- About Us
City prepared to treat legal marijuana like liquor
The Renton City Council appears poised to treat marijuana and marijuana businesses the same way it treats liquor sales.
The council coalesced around the suggestion rather quickly during Monday's Committee of the Whole meeting, which featured an update on marijuana regulations from city attorney Larry Warren.
"I don't see why we have to treat it any differently than liquor," said Councilman Rich Zwicker.
"I tend to agree," added council President Randy Corman.
Voters last fall passed Initiative 502, legalizing the recreational use of marijuana in Washington. Since passage, many cities, including Renton, have been struggling with how to treat marijuana and marijuana-related business since the drug remains illegal federally.
"It's chaos," Warren said at the beginning of his briefing, adding, "This is out of our weight class."
Warren also drew the distinction between the medical marijuana industry, which is highly regulated throughout the state, and the coming recreational marijuana industry.
On the recreational side, Warren said the council had to begin discussions now so when rules from the Washington state Liquor Control Board go into effect in September, the city will have policies in place.
Warren said an online resource for city attorneys has been jammed with discussion on the topic for the past year.
There are three primary ways to deal with the industry, according to Warren: a moratorium, zoning or to do nothing and wait.
Originally, the recommendation was toward a moratorium, but Warren said without a schedule on how and when they would deal with the issue, a moratorium may not hold up in court.

Saved entries:
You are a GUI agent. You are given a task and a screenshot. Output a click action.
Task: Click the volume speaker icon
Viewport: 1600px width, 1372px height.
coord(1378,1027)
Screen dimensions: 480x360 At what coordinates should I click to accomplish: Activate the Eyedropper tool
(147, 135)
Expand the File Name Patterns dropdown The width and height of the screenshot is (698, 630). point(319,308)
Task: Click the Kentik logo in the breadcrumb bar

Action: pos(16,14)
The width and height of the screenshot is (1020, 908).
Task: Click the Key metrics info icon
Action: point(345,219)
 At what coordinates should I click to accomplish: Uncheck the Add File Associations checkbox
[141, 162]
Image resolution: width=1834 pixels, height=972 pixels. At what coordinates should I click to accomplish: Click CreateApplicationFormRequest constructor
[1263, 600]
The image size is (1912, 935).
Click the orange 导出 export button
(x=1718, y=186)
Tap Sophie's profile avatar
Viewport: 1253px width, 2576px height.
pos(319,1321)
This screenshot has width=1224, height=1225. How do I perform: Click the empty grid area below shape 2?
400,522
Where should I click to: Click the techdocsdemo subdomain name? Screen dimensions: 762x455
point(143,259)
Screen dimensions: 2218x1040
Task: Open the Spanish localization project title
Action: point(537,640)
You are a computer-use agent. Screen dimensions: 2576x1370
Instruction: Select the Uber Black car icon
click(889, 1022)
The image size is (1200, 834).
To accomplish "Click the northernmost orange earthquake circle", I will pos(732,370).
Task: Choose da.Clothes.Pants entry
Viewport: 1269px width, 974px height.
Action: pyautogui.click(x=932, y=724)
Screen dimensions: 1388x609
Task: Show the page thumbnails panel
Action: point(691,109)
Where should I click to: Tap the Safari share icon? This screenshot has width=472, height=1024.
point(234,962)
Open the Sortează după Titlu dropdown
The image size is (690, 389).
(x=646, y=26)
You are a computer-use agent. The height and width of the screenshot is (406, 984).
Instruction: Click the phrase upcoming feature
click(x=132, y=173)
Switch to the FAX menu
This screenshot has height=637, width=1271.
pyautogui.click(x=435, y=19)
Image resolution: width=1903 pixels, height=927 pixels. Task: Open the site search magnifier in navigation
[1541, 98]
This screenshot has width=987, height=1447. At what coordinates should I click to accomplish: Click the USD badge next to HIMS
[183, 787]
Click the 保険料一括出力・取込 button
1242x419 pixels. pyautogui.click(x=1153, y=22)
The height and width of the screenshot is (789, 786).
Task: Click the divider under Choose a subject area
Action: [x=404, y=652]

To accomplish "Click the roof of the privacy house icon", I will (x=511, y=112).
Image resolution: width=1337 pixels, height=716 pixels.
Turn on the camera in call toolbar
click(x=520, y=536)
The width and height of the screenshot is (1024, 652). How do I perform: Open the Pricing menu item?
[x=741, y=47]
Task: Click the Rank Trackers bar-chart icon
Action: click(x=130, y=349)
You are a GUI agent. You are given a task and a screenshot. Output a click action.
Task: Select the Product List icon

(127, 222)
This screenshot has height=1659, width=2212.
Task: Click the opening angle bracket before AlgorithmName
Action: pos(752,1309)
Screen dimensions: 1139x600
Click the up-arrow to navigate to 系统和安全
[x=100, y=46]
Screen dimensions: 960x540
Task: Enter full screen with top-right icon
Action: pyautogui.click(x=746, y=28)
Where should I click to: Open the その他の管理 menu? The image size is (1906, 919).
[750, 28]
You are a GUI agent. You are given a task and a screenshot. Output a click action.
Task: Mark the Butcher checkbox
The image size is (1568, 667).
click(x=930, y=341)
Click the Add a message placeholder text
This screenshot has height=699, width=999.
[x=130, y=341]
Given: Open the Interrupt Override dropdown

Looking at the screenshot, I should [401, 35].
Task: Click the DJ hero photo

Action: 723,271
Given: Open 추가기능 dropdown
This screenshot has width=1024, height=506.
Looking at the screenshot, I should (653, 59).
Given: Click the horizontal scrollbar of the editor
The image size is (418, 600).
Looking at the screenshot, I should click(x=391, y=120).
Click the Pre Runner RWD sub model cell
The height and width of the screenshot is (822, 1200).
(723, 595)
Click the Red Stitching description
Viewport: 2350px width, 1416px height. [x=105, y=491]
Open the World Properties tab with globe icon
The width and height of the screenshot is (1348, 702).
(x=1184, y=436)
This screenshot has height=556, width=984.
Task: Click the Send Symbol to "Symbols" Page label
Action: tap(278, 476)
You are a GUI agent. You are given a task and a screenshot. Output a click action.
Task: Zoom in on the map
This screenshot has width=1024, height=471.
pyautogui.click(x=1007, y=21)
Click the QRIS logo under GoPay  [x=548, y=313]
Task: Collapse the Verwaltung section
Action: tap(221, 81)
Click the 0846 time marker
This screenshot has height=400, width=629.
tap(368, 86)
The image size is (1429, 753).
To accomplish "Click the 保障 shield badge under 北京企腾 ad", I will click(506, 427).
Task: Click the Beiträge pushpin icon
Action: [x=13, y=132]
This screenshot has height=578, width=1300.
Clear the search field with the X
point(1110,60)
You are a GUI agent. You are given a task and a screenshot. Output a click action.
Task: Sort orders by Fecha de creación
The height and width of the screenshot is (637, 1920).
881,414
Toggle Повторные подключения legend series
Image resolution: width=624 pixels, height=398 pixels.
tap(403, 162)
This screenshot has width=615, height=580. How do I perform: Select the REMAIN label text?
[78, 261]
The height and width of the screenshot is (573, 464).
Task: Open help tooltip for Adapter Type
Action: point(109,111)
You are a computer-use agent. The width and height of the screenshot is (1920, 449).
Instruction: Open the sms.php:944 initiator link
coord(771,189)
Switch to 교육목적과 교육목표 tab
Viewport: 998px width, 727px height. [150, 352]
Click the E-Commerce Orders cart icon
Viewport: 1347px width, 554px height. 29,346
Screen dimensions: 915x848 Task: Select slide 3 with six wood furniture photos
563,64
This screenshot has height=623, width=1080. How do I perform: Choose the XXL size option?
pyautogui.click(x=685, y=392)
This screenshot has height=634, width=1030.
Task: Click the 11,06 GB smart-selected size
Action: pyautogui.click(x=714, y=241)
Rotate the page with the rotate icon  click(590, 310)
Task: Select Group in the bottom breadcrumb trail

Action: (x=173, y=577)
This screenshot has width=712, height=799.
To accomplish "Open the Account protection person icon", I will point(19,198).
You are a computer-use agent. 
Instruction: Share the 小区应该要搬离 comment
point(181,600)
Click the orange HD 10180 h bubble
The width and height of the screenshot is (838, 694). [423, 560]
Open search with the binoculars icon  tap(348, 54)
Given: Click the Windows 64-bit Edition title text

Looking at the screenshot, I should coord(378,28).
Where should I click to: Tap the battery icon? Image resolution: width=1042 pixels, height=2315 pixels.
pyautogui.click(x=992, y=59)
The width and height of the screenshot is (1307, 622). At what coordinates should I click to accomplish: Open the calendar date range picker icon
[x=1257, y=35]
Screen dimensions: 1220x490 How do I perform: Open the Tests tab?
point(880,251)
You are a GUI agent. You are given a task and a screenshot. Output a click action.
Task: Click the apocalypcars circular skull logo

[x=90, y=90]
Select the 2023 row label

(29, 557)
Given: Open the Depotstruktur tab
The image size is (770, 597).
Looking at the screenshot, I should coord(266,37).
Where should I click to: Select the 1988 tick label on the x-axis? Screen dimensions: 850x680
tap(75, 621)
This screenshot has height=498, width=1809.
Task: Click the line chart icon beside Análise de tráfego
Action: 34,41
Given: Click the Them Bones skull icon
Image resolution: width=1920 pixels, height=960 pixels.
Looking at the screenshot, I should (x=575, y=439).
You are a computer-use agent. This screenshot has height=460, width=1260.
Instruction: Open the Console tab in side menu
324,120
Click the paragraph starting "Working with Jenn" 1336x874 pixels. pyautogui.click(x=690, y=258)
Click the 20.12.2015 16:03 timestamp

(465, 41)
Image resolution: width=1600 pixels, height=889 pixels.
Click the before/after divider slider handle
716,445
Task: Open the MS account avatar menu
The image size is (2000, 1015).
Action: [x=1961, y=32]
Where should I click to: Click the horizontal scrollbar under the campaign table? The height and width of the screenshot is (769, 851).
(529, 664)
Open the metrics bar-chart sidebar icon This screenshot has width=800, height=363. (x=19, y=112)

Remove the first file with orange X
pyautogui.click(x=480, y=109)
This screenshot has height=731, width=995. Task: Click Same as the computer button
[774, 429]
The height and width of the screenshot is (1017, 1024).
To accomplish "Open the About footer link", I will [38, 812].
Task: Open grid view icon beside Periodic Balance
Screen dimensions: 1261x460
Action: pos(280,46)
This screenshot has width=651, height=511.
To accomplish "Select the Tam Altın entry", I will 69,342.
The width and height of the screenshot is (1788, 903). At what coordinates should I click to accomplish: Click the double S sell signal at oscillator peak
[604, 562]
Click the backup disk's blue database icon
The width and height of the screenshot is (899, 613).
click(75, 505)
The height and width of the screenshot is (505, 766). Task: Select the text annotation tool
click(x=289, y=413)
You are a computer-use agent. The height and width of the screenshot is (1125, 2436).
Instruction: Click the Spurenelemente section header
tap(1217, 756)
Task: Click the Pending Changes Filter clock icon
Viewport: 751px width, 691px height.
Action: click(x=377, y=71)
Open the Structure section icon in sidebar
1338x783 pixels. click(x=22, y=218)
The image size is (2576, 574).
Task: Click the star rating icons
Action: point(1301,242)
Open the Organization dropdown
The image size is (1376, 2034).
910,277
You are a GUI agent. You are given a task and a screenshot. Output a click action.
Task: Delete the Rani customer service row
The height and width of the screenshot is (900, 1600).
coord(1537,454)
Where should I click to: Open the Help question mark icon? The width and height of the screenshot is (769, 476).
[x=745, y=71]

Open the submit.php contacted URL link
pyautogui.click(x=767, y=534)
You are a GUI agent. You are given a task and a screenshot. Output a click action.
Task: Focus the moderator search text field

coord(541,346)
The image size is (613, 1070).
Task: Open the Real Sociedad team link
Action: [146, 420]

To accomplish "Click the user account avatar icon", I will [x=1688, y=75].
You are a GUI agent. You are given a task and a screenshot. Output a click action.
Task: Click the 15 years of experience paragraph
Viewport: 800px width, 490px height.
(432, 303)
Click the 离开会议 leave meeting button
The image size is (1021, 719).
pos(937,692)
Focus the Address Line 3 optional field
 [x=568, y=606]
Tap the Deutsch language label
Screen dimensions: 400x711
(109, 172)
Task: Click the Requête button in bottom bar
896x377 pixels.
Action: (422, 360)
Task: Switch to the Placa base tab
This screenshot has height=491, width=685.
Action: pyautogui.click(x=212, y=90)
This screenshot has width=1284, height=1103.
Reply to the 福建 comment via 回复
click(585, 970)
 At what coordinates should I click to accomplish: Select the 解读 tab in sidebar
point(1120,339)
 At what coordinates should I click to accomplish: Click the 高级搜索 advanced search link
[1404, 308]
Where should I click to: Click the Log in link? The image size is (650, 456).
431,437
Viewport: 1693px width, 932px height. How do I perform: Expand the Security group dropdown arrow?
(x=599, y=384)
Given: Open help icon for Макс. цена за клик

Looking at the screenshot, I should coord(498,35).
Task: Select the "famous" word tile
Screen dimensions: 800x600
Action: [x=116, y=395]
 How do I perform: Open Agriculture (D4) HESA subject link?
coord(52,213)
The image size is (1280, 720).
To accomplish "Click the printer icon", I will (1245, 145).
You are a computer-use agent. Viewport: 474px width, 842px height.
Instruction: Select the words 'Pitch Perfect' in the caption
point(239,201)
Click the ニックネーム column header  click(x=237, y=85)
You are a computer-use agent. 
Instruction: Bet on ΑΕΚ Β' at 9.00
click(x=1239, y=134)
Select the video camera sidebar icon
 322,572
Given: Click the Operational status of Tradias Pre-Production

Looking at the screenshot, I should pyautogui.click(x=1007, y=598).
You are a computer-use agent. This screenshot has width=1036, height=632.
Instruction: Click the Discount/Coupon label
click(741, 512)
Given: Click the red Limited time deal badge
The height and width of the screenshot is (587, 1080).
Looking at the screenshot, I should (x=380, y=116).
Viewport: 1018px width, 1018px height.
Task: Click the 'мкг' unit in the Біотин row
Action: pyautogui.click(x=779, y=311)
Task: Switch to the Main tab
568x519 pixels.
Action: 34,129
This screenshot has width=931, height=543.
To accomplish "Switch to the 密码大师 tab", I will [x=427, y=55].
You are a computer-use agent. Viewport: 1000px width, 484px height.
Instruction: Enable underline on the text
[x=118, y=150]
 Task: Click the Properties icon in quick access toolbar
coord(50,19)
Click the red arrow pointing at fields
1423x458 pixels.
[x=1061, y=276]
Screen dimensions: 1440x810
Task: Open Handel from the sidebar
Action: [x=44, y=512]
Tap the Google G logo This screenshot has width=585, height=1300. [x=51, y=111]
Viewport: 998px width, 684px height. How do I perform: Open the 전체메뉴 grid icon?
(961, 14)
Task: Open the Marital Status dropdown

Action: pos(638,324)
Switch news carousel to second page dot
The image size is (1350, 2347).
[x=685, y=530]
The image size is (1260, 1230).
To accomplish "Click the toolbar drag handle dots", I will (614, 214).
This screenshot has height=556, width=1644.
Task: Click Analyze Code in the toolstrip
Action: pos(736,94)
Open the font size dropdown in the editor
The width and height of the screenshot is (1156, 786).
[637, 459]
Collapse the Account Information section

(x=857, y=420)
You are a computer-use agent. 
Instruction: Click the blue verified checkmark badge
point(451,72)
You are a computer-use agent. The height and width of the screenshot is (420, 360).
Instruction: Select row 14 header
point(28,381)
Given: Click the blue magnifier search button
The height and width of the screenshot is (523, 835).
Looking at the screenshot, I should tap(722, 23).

__Description of the task__. How would you continue the article on Renton's marijuana regulations, starting right after its last sentence?

__Task output__.
It was as he began to talk about the zoning option – including the differences in growing, processing and retail – that Zwicker made his suggestion to simply handle the drug the same way the city handled liquor sales, since stores would be licensed through the same state authority anyway.
Warren called that approach "easy."
"There's no need to make it unduly complicated if you decide it's just another agricultural and retail business," he said.
Councilman Don Persson called it a "reasonable approach," though he said he would like the council to at least consider a smoking ban in parks, not just on marijuana but on everything.
There were some questions about complaints and how the police department would handle them, but Chief Kevin Milosevich said any complaints about marijuana usage or smells – aside from those involving teens, for whom it is still illegal – would most likely be referred to the Liquor Control Board, which will be handling the licensing and regulating of businesses.
"The easy answer is 'the public has spoken,'" Milosevich said.